Records shown:
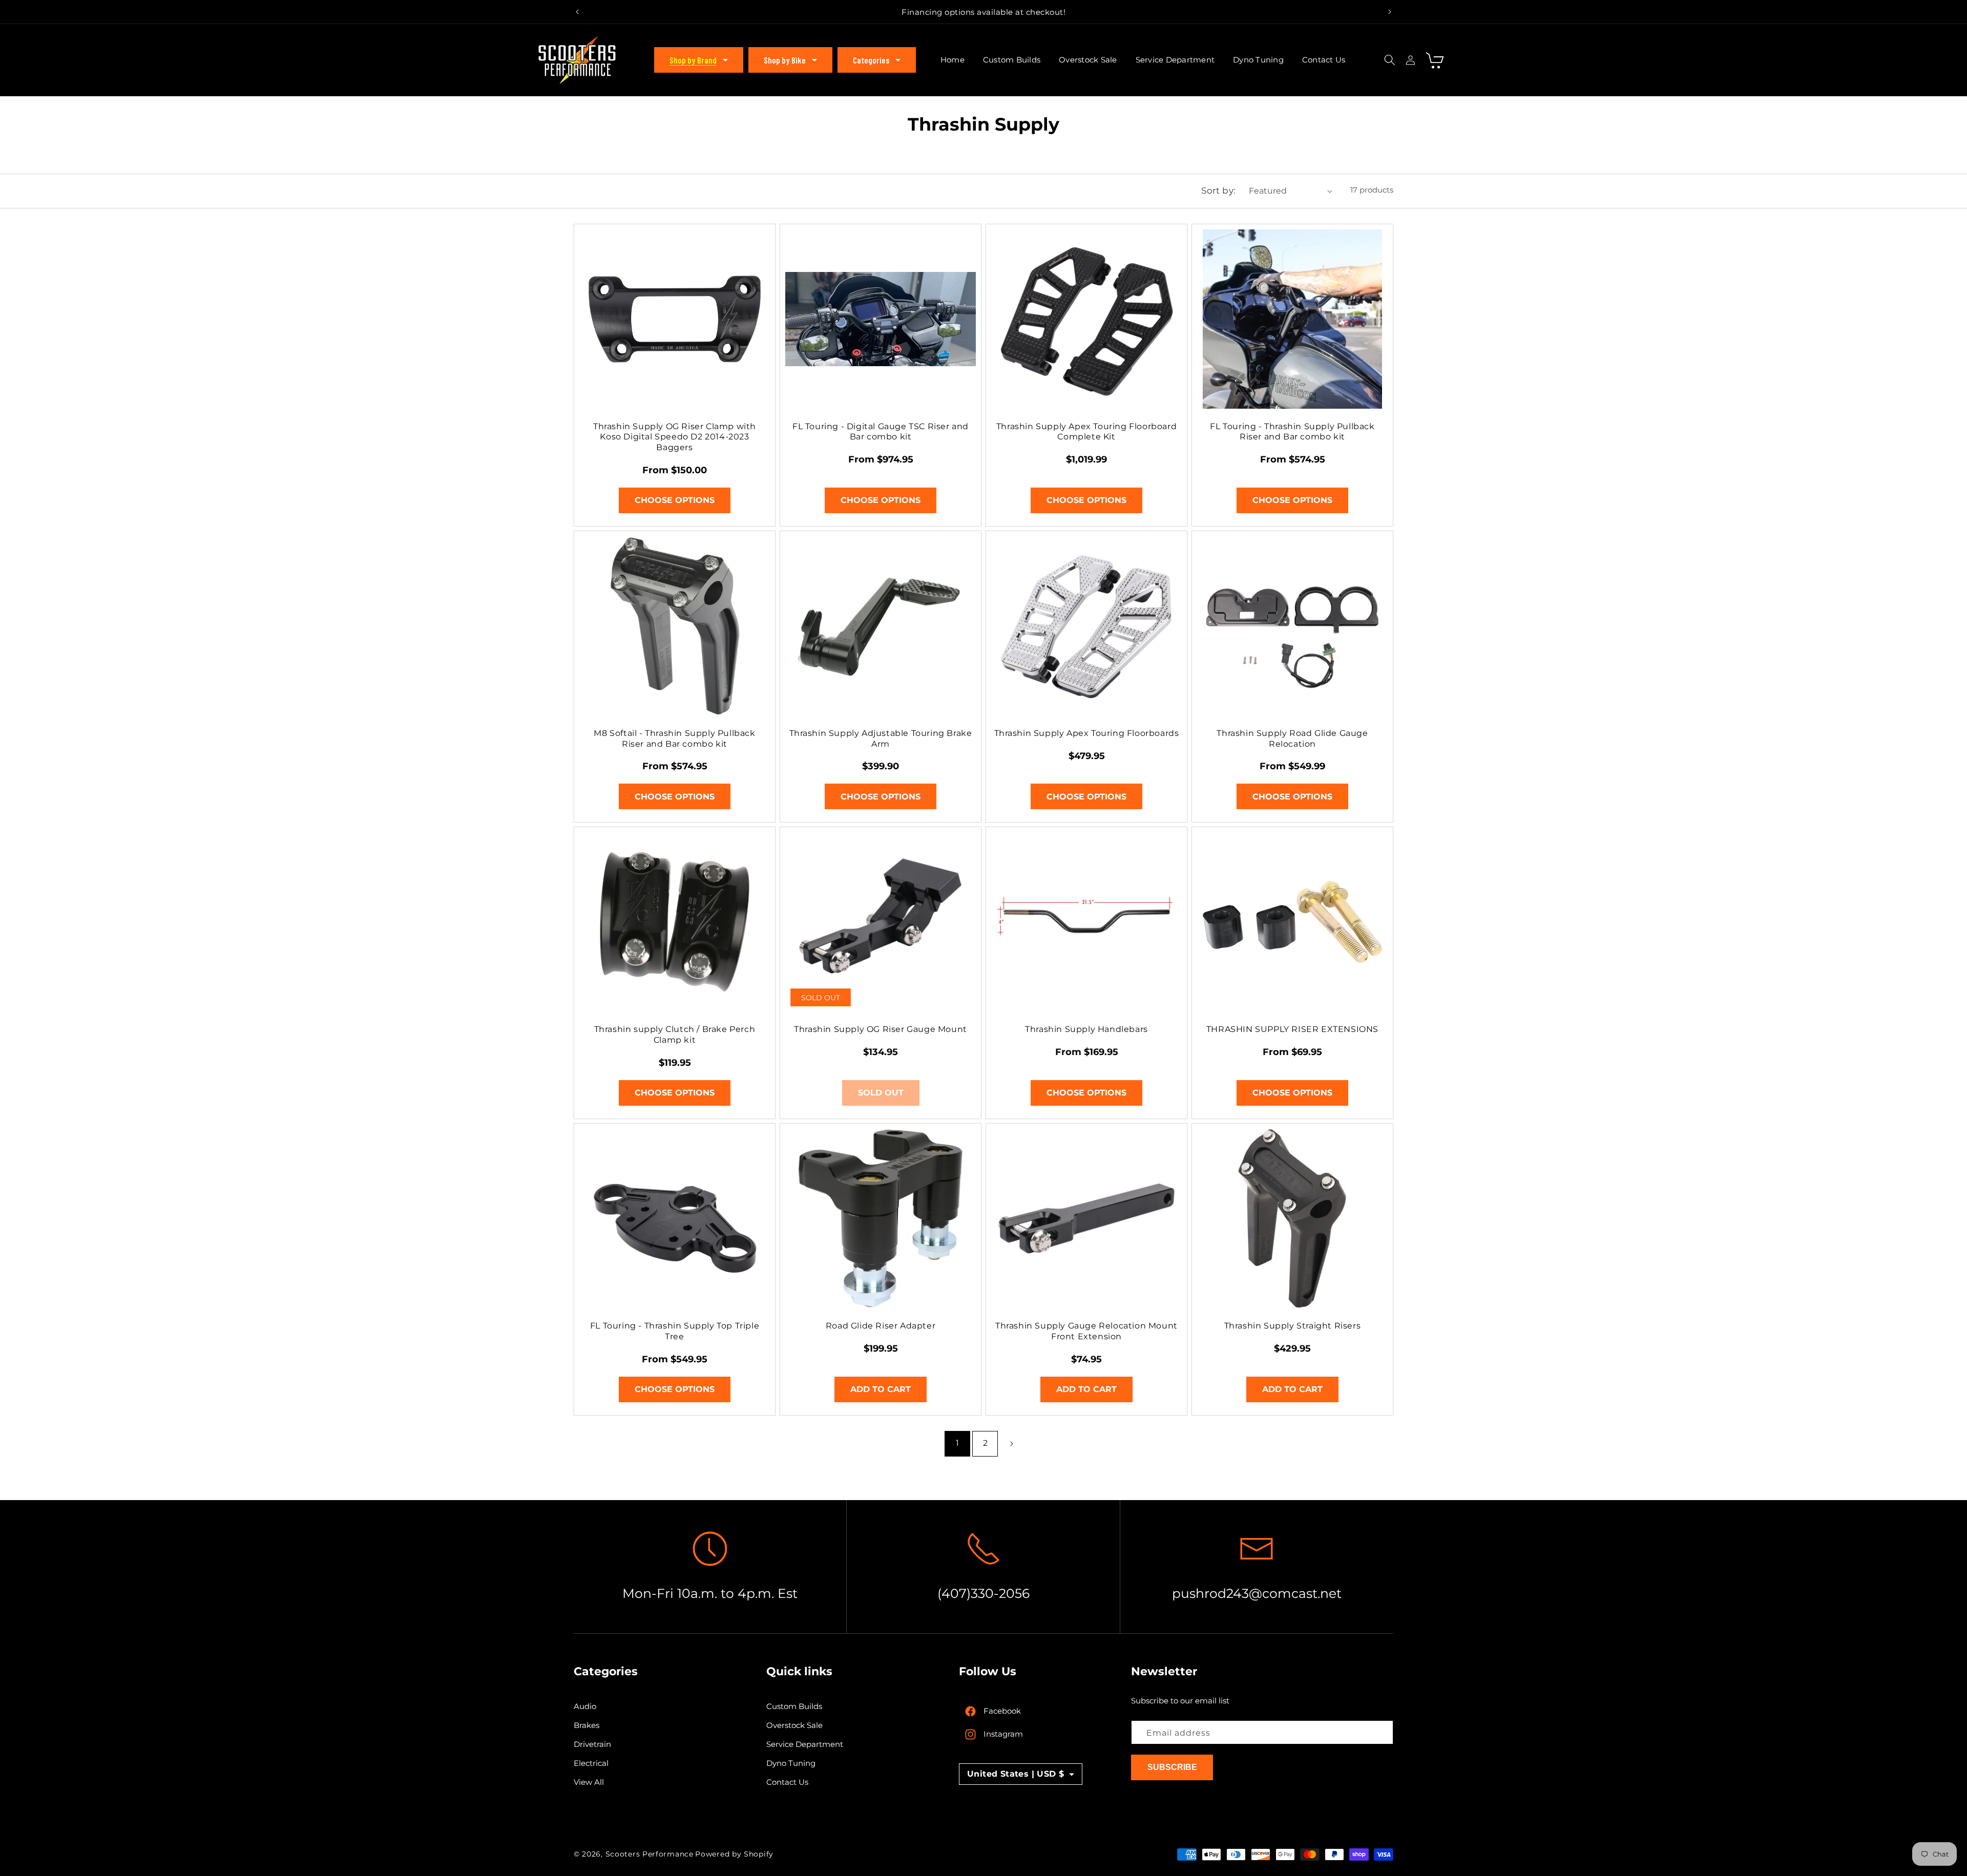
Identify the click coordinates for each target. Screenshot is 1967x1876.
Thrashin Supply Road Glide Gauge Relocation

---

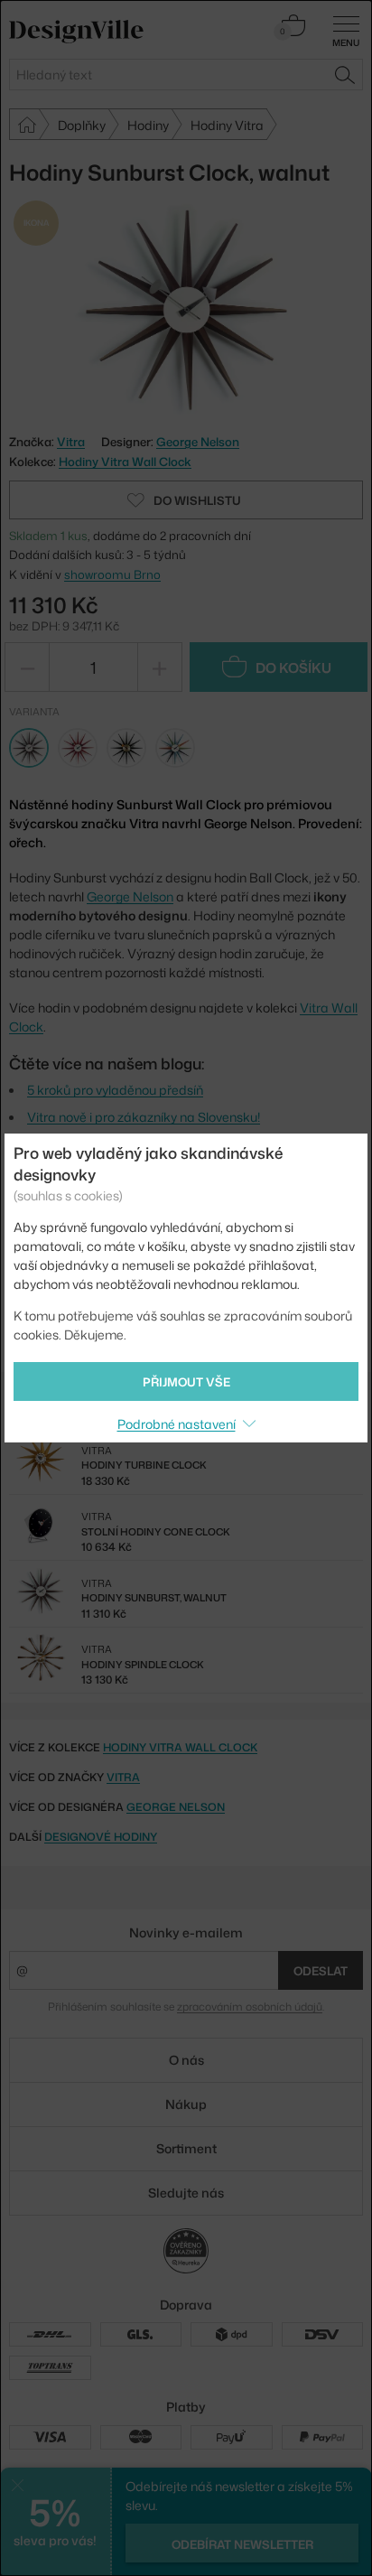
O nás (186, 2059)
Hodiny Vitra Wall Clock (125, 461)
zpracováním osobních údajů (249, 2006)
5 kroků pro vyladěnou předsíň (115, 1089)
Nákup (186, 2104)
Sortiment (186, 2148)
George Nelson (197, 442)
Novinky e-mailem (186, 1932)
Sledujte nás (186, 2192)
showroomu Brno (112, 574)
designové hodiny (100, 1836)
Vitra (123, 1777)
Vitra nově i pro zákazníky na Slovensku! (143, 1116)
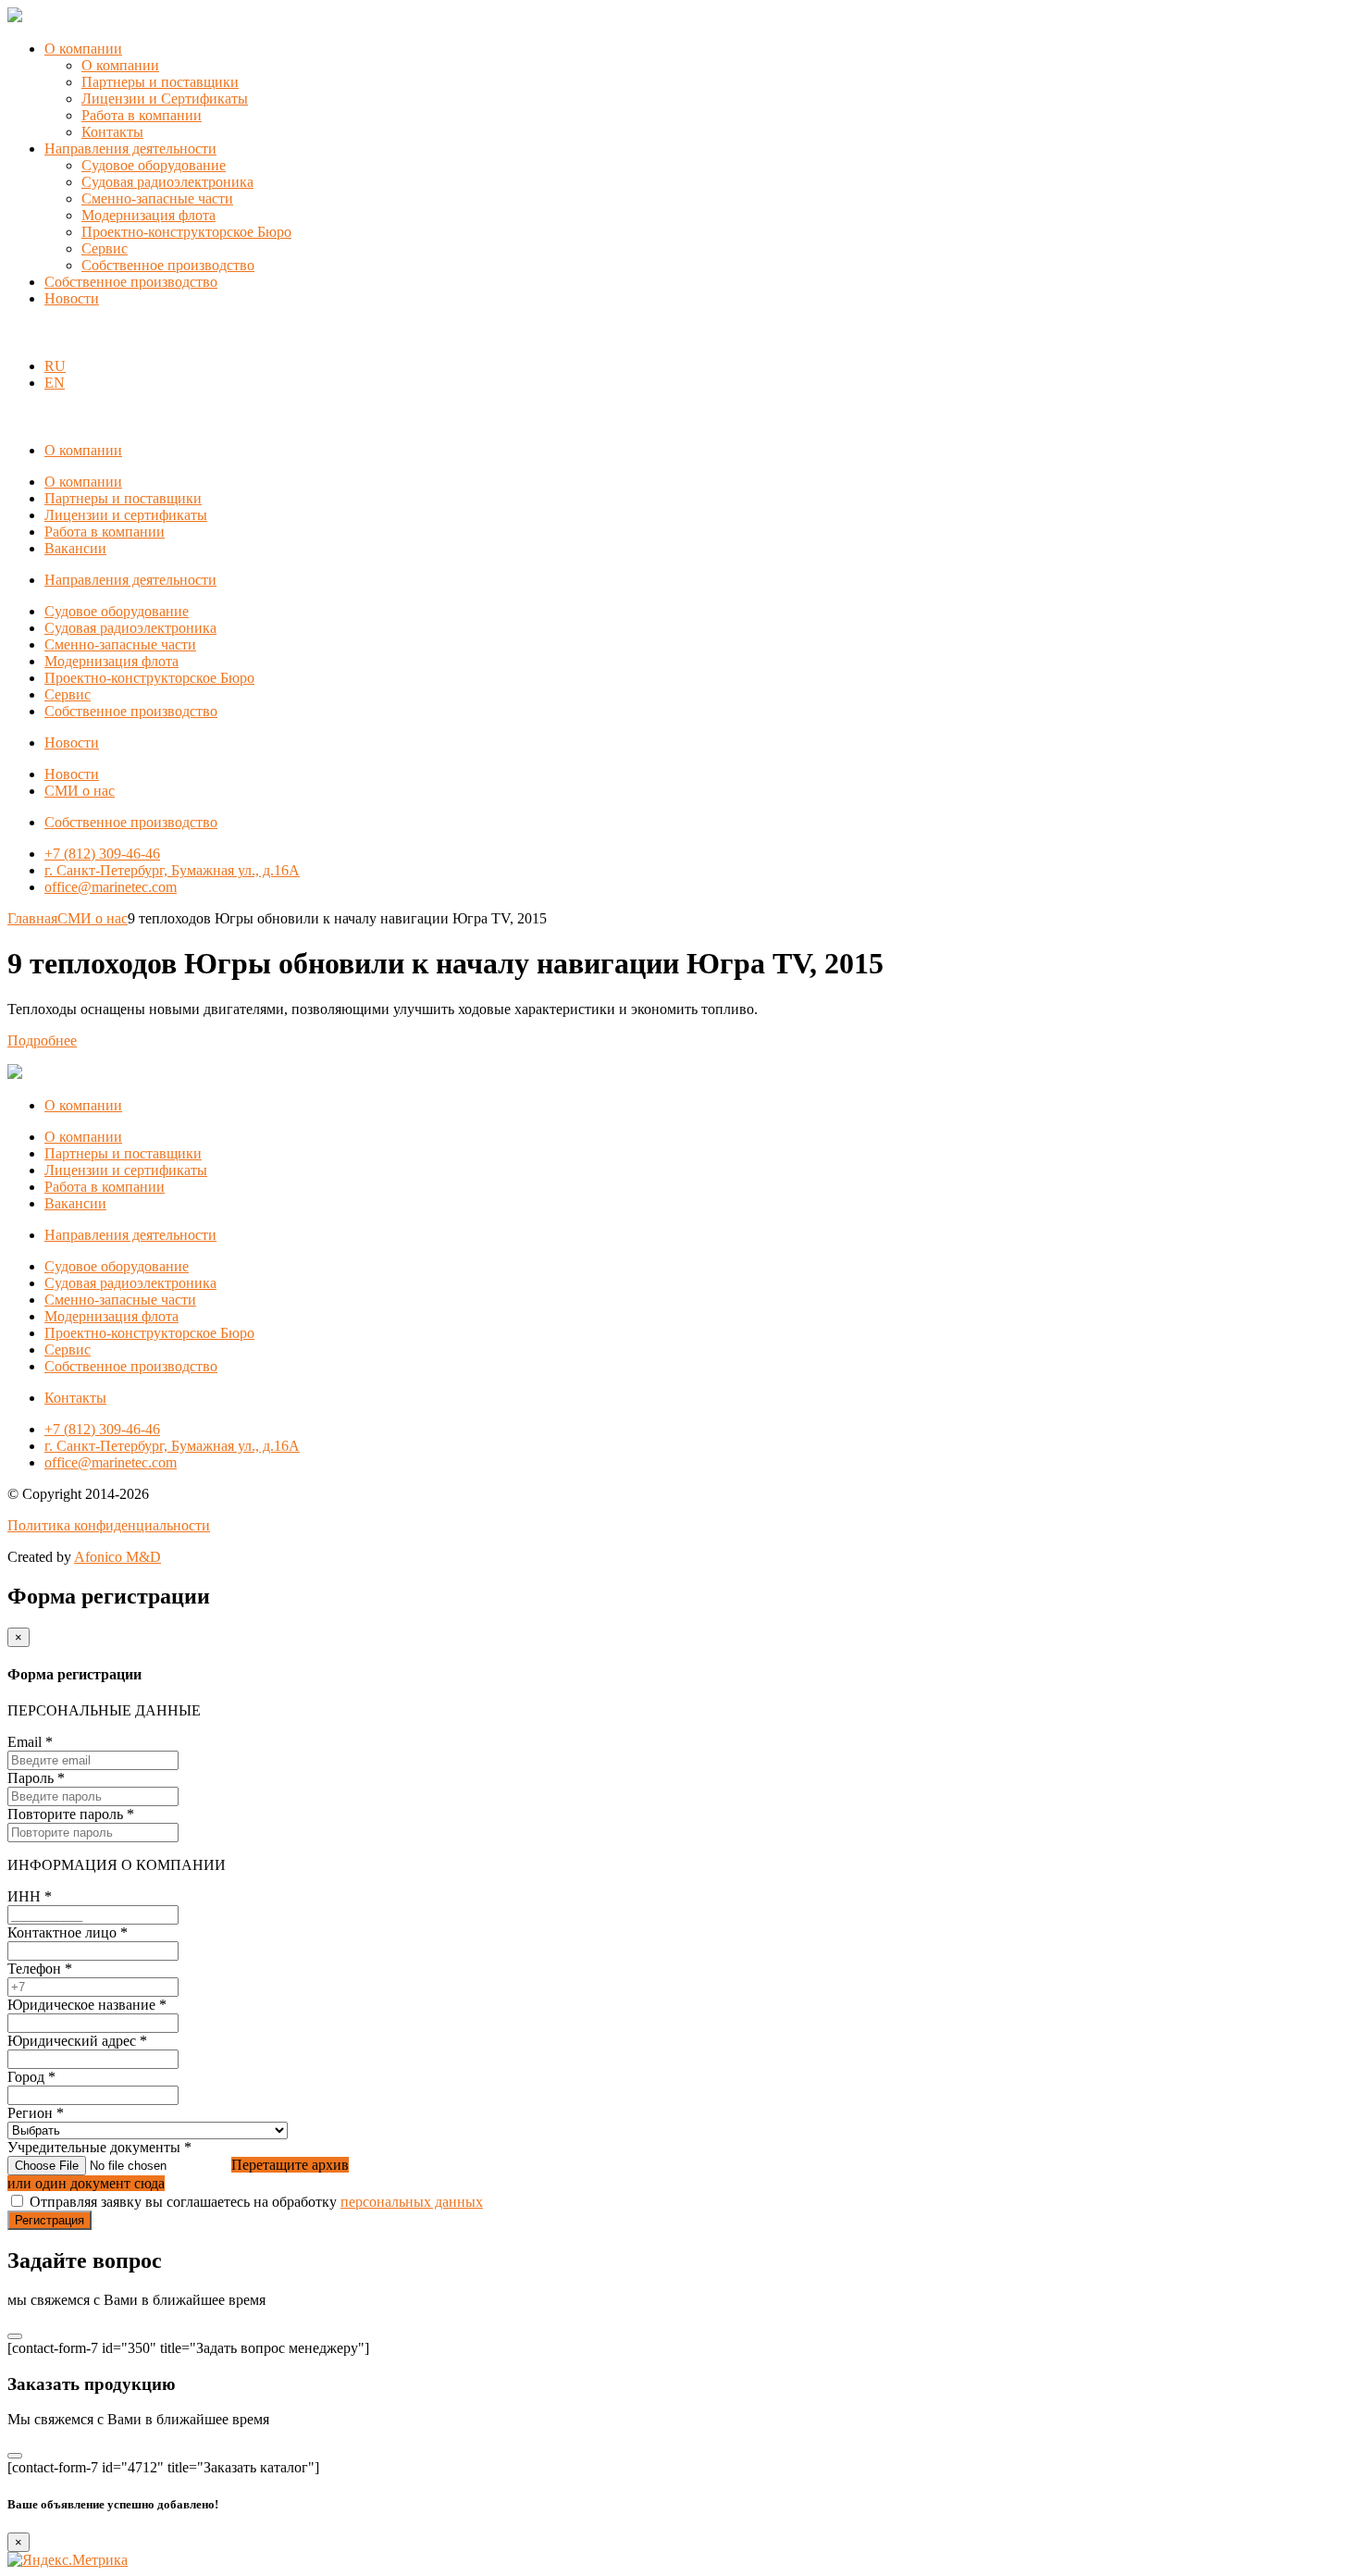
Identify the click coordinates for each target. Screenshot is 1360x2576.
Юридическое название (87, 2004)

Assigned task: Only the lines of the listing above from the one with "Sledujte nás (186, 2192)" through the one with "Юридическое название (87, 2004)" should be output, exactly, with both ends kept and pictures left out.

Expected answer:
Sledujte nás (186, 2192)
showroomu Brno (112, 574)
designové hodiny (100, 1836)
Vitra (123, 1777)
Vitra nově i pro zákazníky na Slovensku! (143, 1116)
Identify the click coordinates for each target. Screenshot is 1360x2576.
Юридическое название (87, 2004)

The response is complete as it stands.